:: Work required ::
Find the line with "Open the Distillation2 screen tab" in the entries below, then output every line from it down to the line with "Task: Tap left", exactly and with no pictures.

#####

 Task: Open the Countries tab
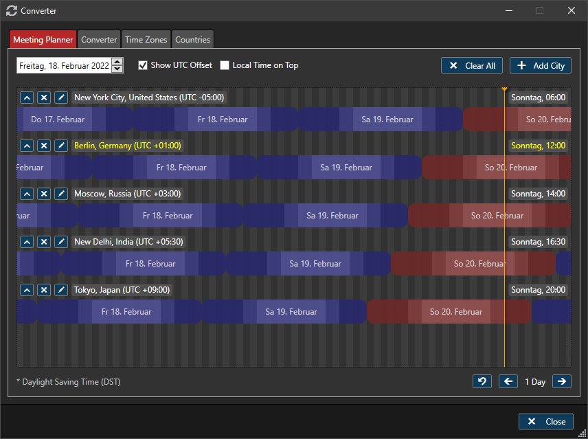coord(192,40)

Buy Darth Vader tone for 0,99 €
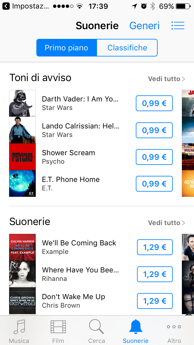(x=154, y=103)
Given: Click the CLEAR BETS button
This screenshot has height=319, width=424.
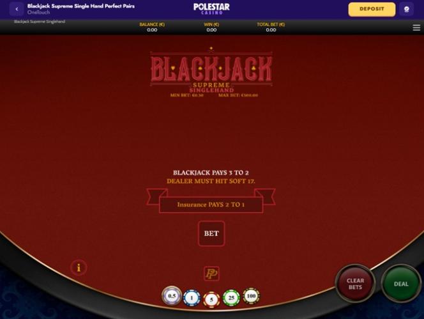Looking at the screenshot, I should tap(355, 284).
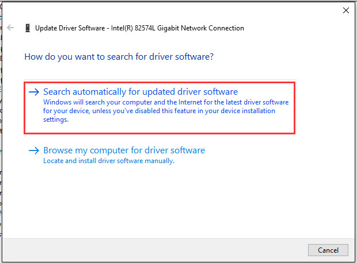Choose Browse my computer for driver software
Viewport: 357px width, 263px height.
click(124, 150)

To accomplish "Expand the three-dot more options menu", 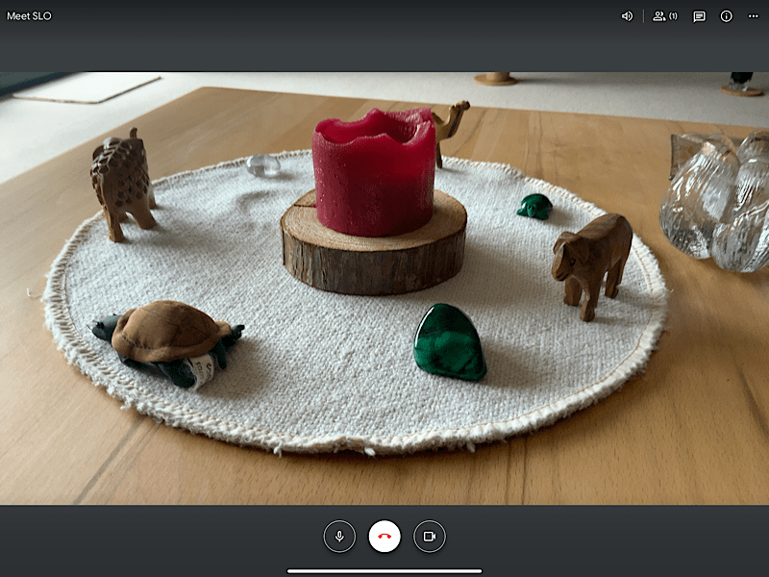I will [x=753, y=16].
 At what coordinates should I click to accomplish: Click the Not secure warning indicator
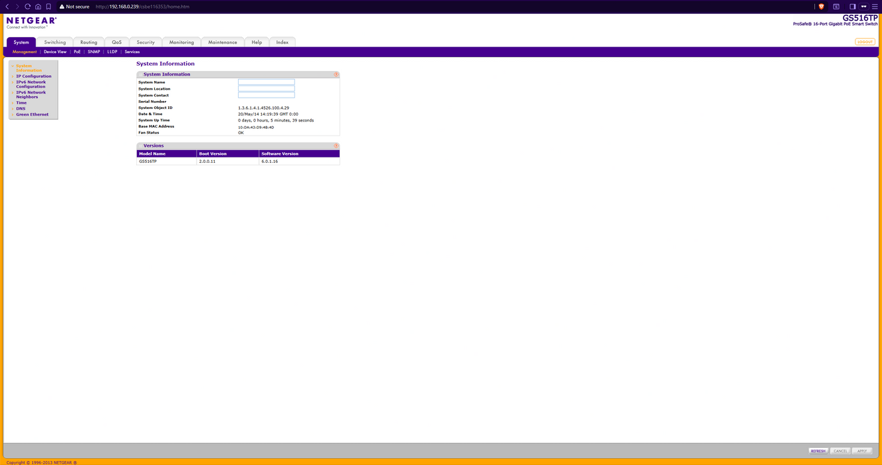tap(74, 7)
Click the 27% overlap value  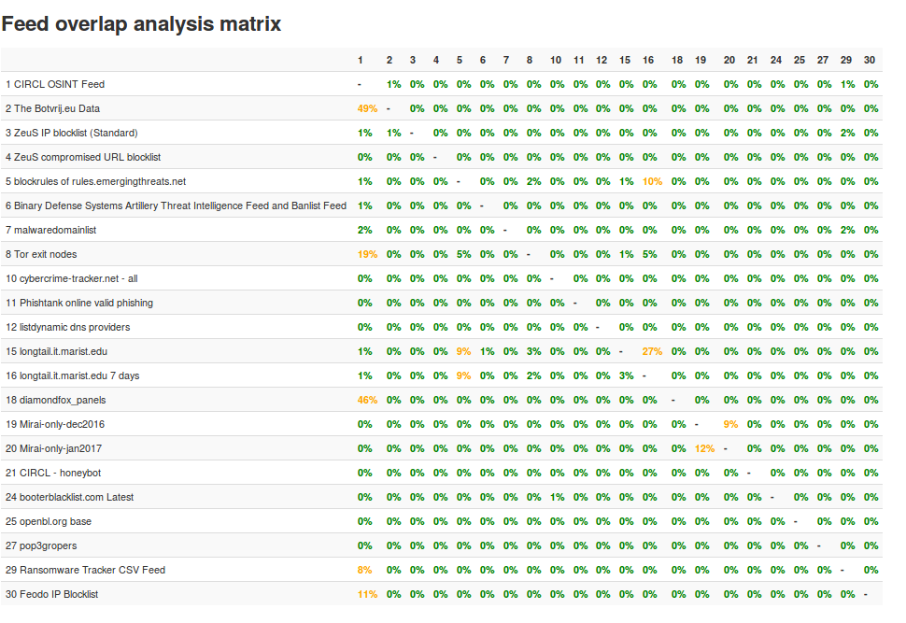[652, 351]
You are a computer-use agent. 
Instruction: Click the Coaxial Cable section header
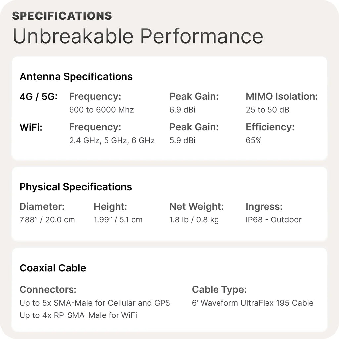pos(53,268)
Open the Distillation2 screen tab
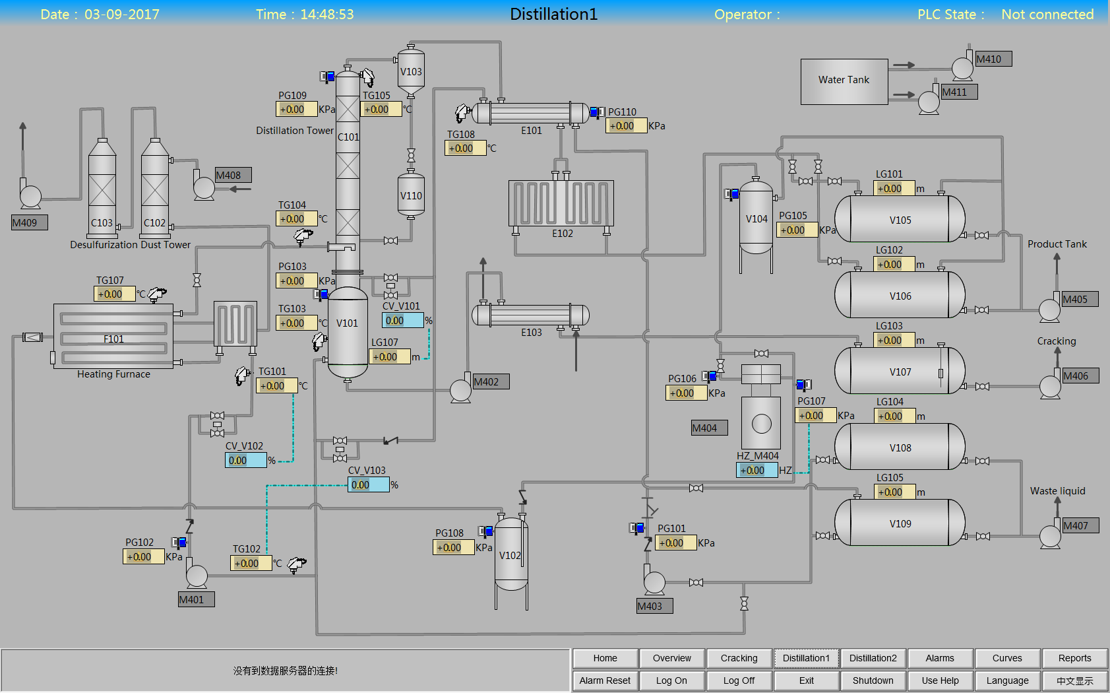This screenshot has height=693, width=1110. 873,658
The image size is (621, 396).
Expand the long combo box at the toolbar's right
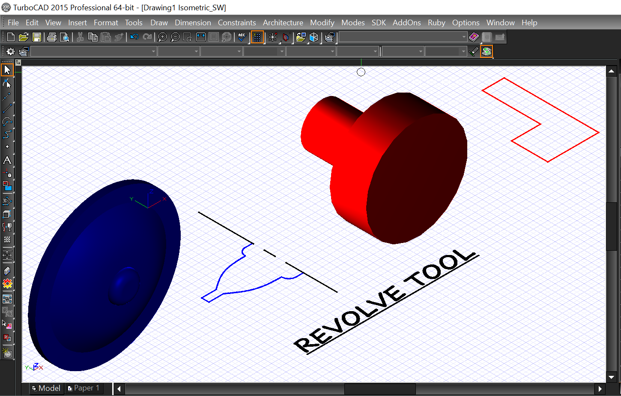pos(463,37)
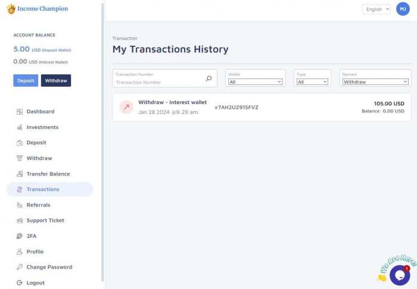Open the live chat bubble icon
Screen dimensions: 417x289
pyautogui.click(x=399, y=275)
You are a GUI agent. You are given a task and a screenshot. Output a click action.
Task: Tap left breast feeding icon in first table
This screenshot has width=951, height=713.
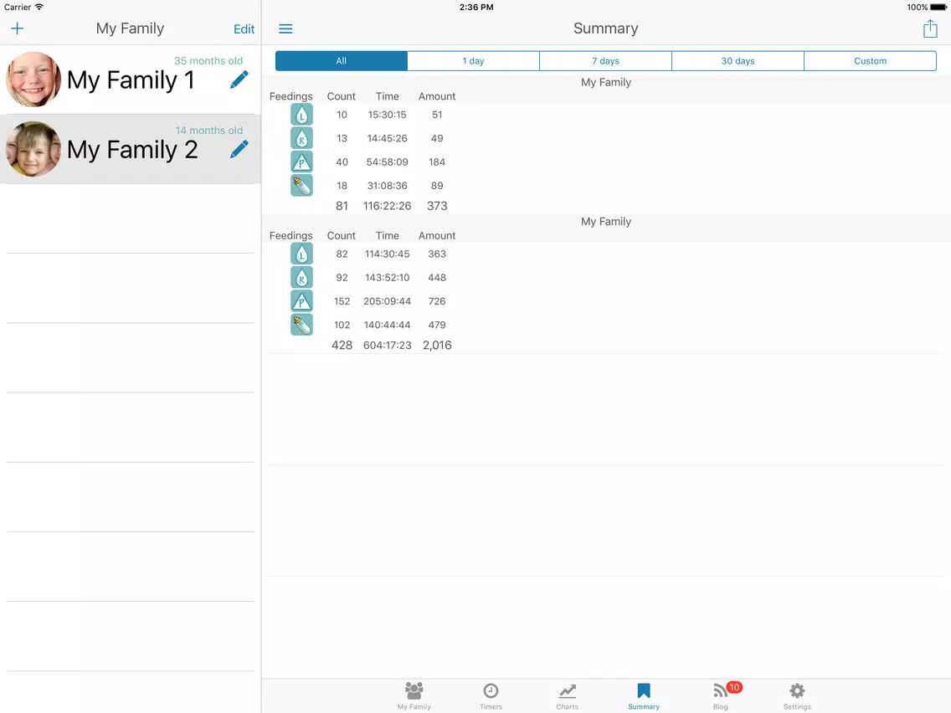[x=301, y=115]
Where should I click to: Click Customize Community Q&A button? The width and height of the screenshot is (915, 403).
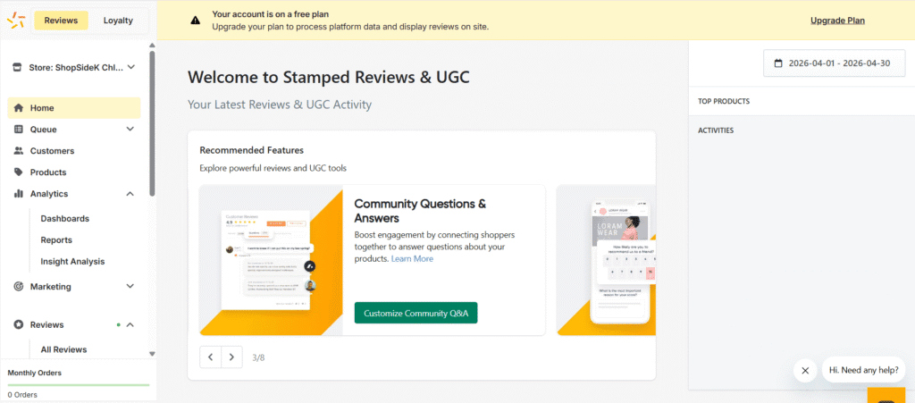(416, 313)
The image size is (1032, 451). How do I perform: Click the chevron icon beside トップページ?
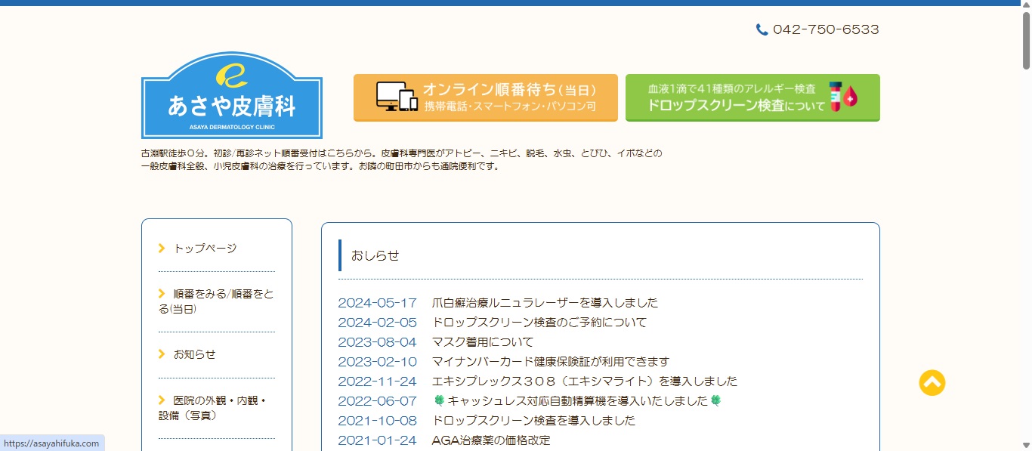pyautogui.click(x=162, y=248)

#####

:: Task answer ::
Open the Distillation2 screen tab
This screenshot has height=693, width=1110. 873,658
The image size is (621, 396).
Expand the long combo box at the toolbar's right
pos(463,37)
Open the live chat bubble icon
Screen dimensions: 417x289
pyautogui.click(x=399, y=275)
You are a GUI agent. You are given a task and a screenshot. Output a click action.
Task: Tap left breast feeding icon in first table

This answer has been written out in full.